* **ACTIVITY**: Gather from the listing below each line that includes the word "Open", and copy it.

* **SOURCE DATA**:
+++

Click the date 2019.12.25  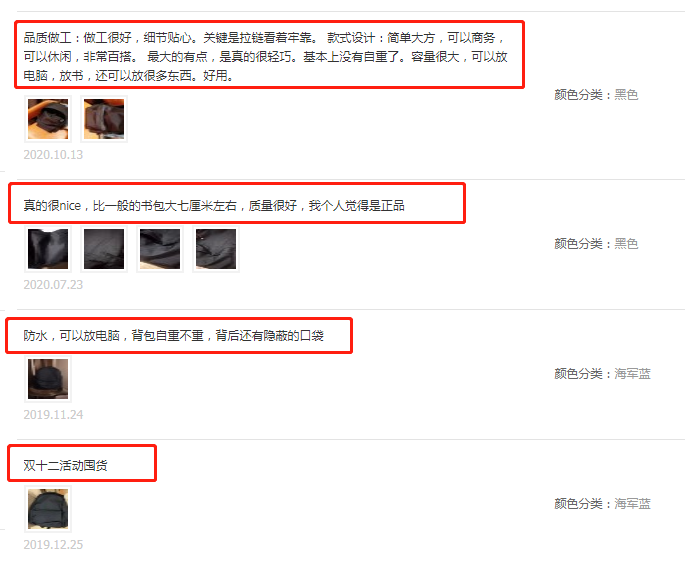pyautogui.click(x=53, y=545)
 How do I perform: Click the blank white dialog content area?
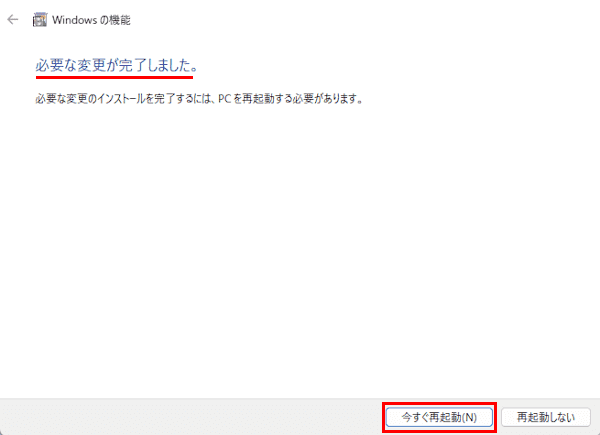tap(300, 249)
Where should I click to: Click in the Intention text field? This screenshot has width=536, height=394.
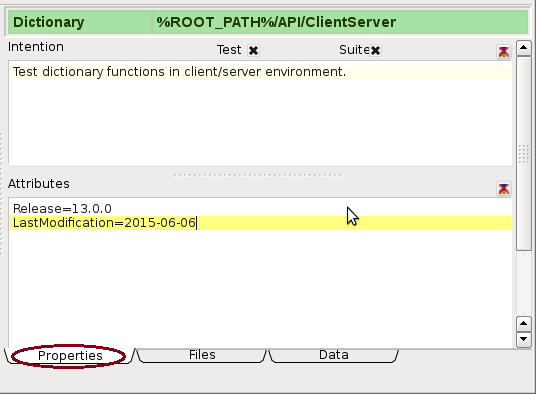(x=260, y=113)
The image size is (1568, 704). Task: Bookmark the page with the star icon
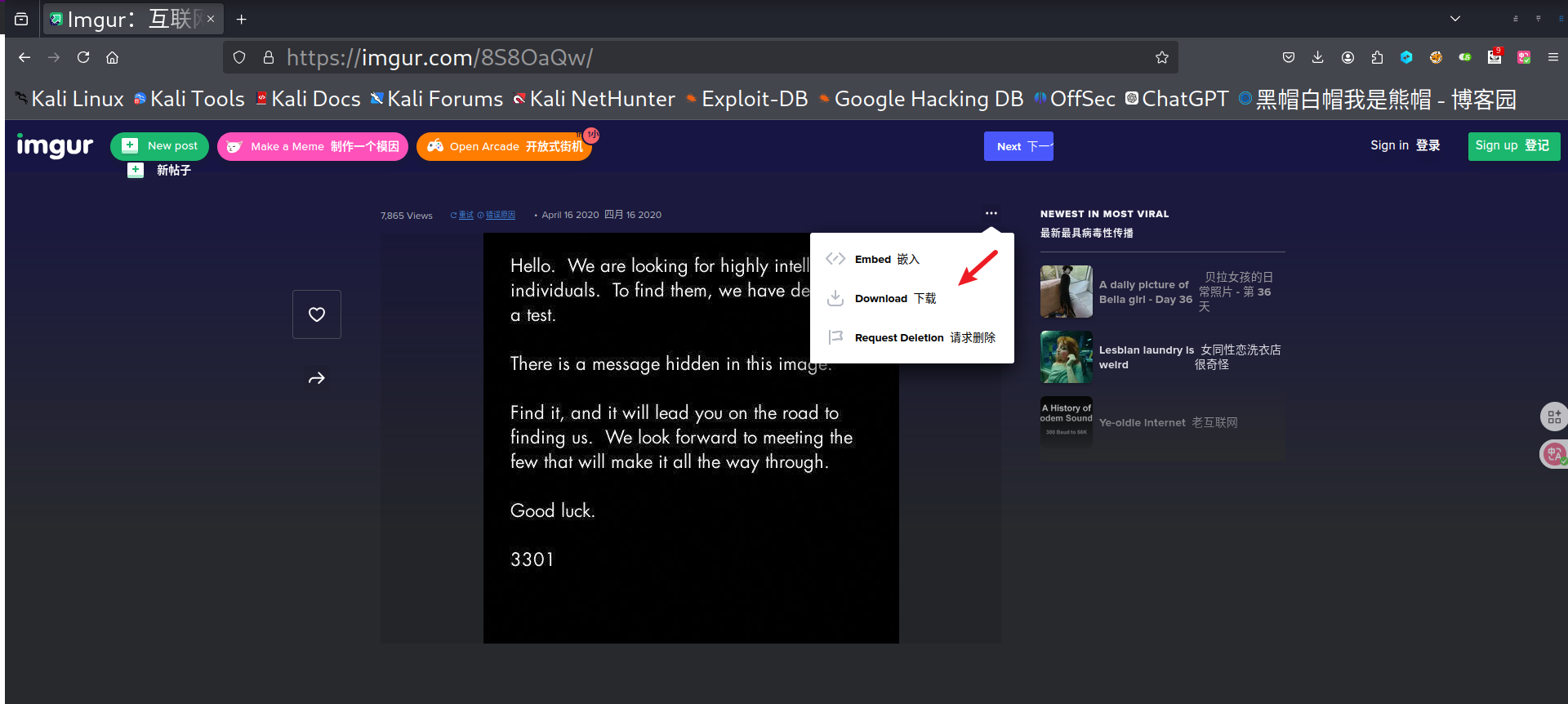1161,58
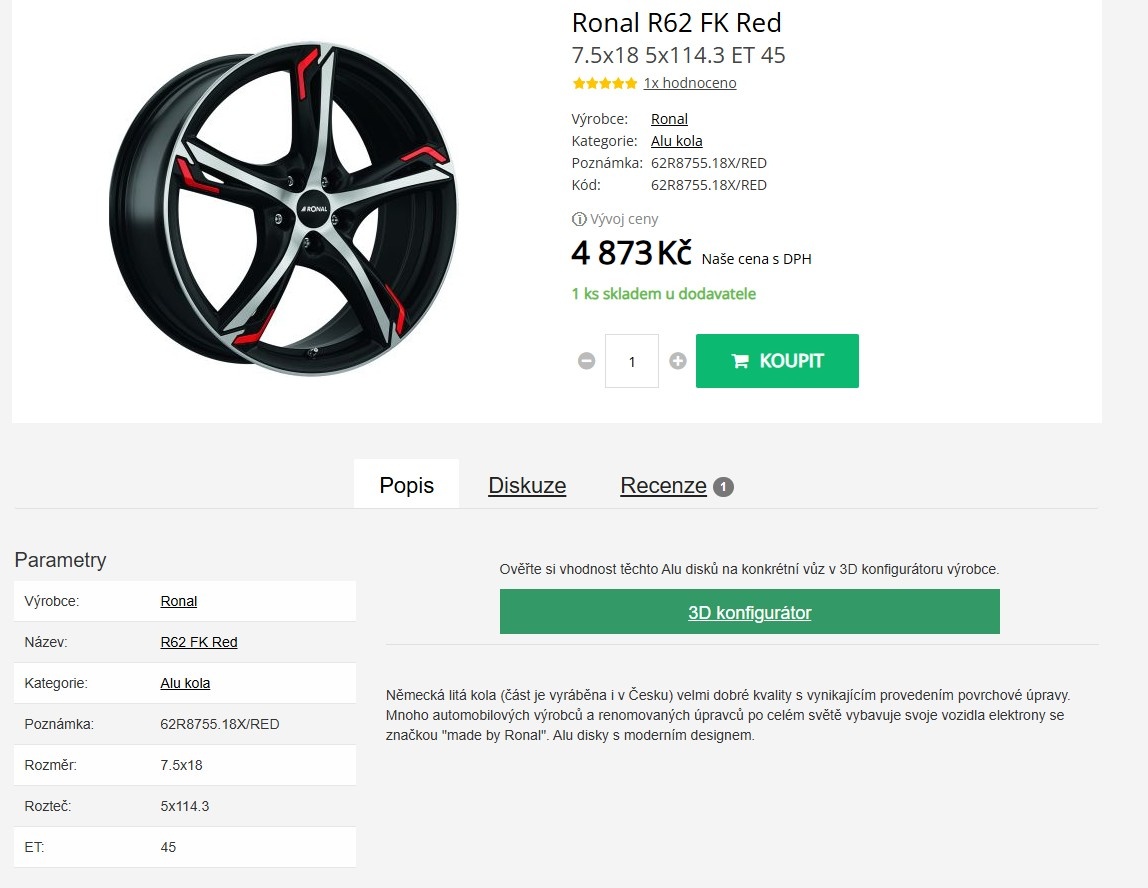Switch to the Diskuze tab

[527, 485]
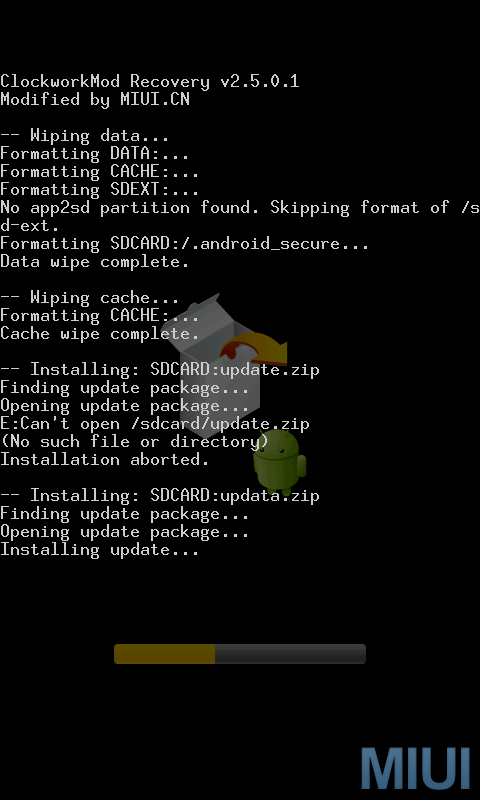This screenshot has height=800, width=480.
Task: Click the unfilled part of progress bar
Action: click(x=290, y=654)
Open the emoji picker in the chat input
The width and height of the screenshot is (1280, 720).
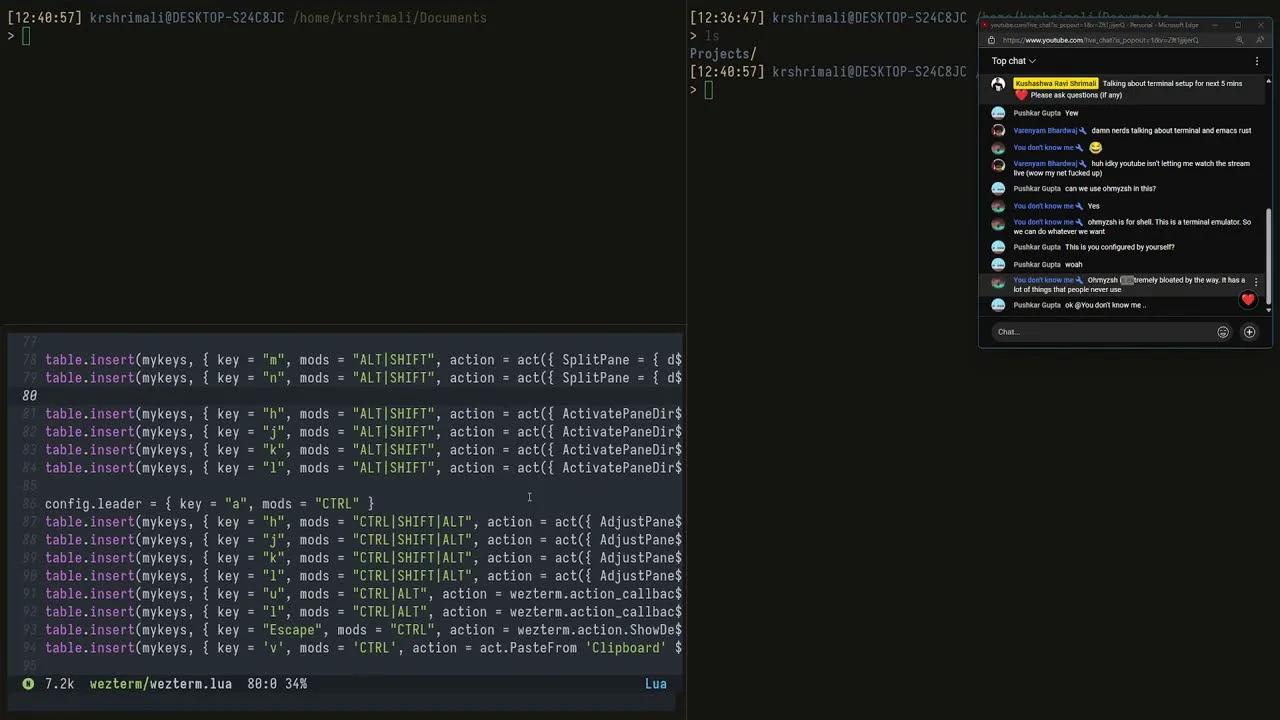point(1222,331)
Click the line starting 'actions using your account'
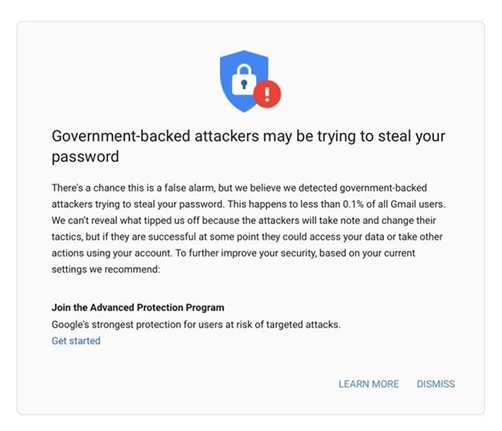Image resolution: width=502 pixels, height=431 pixels. [x=233, y=253]
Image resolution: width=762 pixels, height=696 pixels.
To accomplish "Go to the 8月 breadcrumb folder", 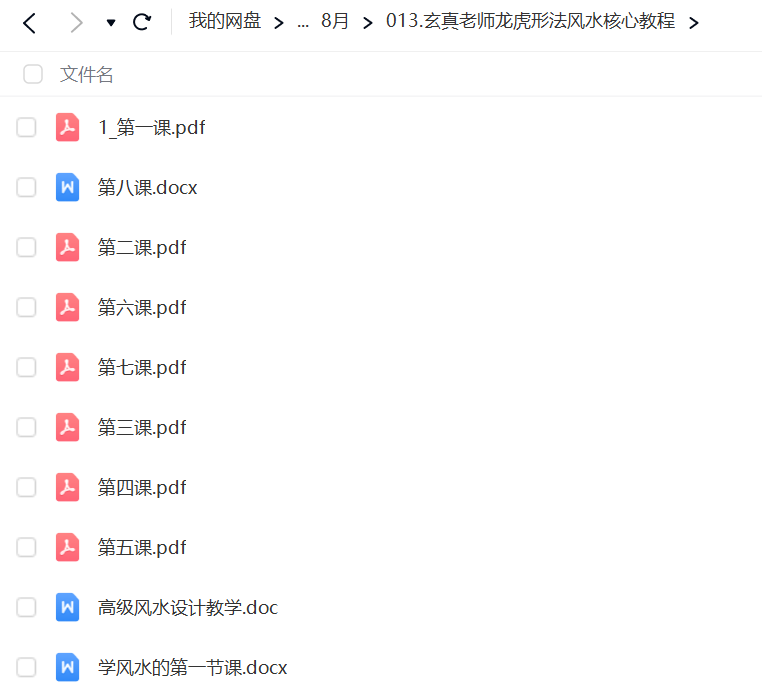I will (334, 21).
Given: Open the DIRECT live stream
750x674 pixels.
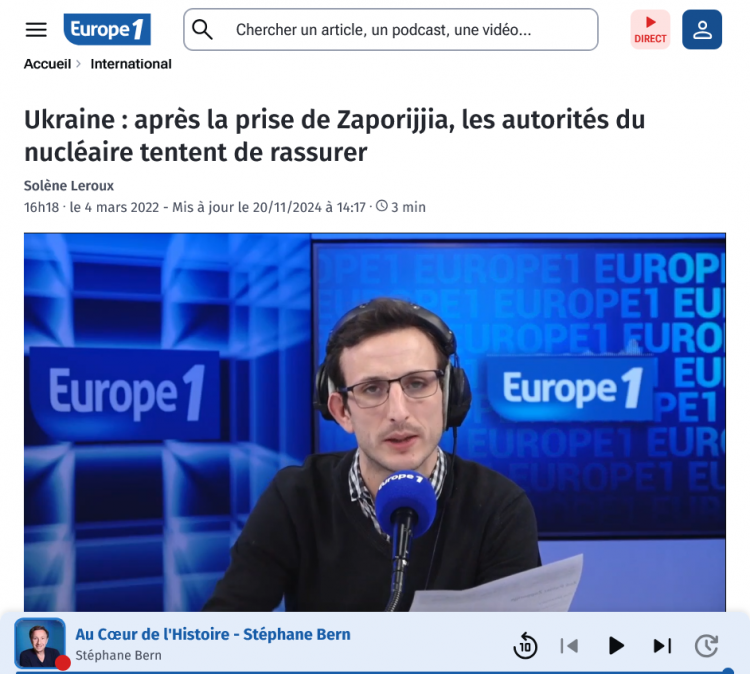Looking at the screenshot, I should (x=650, y=29).
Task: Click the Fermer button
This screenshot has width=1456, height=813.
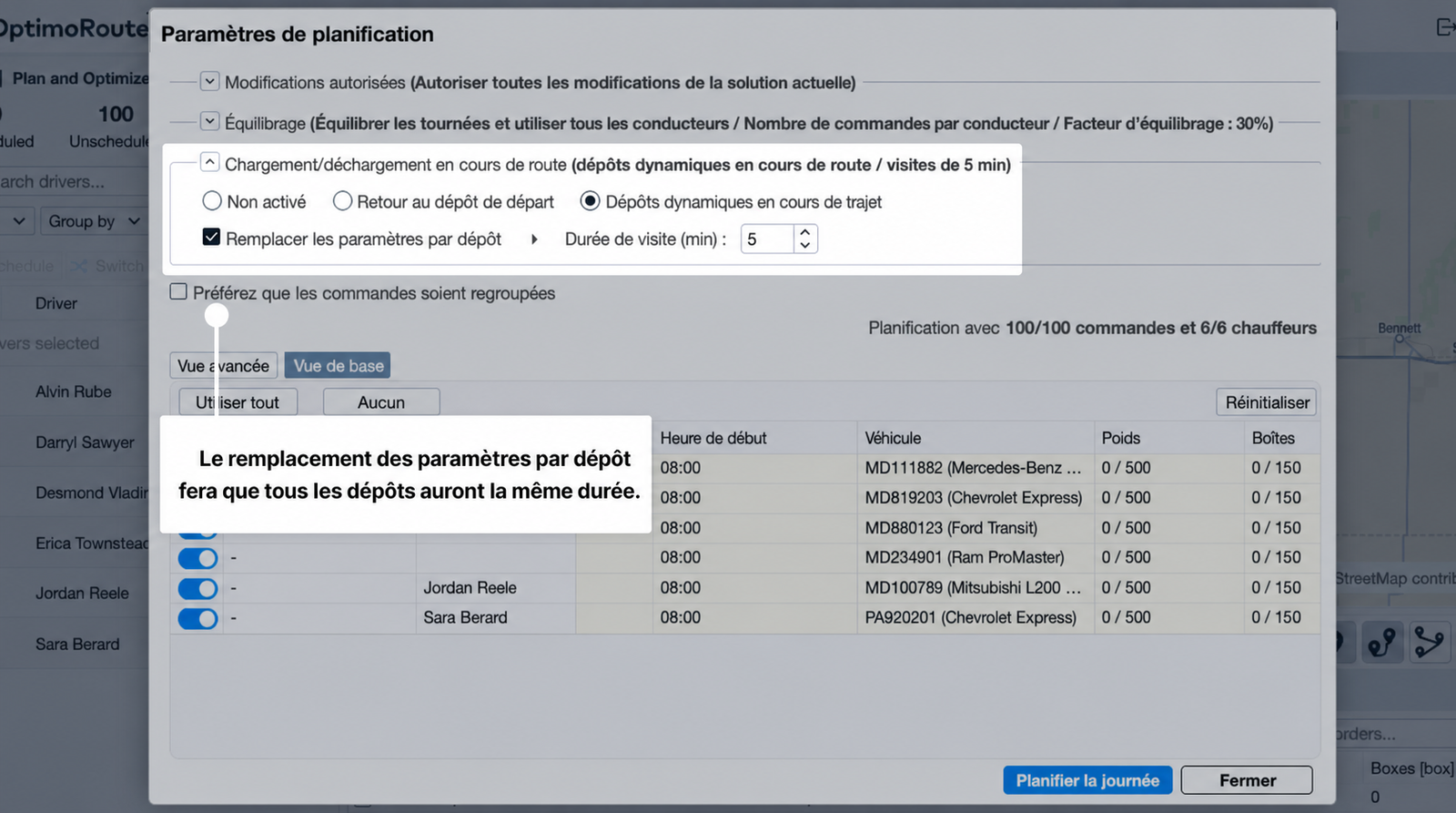Action: pos(1247,780)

+++

* **THE COMPLETED TASK**:
Open the emoji picker in the chat input
Given: Open the DIRECT live stream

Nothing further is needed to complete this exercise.